Start of Exercise data

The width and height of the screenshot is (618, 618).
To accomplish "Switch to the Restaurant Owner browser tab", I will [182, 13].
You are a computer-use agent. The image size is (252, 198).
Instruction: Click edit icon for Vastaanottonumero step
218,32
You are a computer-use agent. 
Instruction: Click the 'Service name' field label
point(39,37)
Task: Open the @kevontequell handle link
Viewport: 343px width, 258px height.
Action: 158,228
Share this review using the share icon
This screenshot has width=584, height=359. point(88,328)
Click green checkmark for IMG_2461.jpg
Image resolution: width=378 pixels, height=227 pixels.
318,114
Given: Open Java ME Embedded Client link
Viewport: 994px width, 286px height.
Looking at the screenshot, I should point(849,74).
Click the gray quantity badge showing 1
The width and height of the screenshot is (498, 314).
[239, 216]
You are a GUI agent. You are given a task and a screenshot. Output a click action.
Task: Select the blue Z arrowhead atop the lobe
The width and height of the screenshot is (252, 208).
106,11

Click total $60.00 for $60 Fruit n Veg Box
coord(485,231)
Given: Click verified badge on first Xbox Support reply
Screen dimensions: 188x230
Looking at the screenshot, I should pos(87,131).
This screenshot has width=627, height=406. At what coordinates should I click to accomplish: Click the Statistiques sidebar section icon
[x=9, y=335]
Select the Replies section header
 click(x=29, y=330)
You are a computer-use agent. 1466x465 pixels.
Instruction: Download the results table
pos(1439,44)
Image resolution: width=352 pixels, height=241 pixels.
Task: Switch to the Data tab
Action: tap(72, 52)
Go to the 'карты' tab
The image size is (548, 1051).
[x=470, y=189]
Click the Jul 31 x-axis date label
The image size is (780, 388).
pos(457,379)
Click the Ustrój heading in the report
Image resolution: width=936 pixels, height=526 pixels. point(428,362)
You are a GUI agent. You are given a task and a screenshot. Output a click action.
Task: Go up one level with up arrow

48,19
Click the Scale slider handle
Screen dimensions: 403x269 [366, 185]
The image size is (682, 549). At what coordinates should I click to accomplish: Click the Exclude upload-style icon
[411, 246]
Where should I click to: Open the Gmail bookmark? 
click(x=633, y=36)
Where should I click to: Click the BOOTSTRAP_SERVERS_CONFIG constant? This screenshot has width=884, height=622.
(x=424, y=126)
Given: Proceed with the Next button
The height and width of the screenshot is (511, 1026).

End of Exercise data

*Exercise objective*.
Where a line of the records contains the word "computer", copy that line.

*Result below*.
You are a computer-use agent. The image size is (252, 198).
You are a computer-use agent. 
You are a computer-use agent. 1466x465 pixels.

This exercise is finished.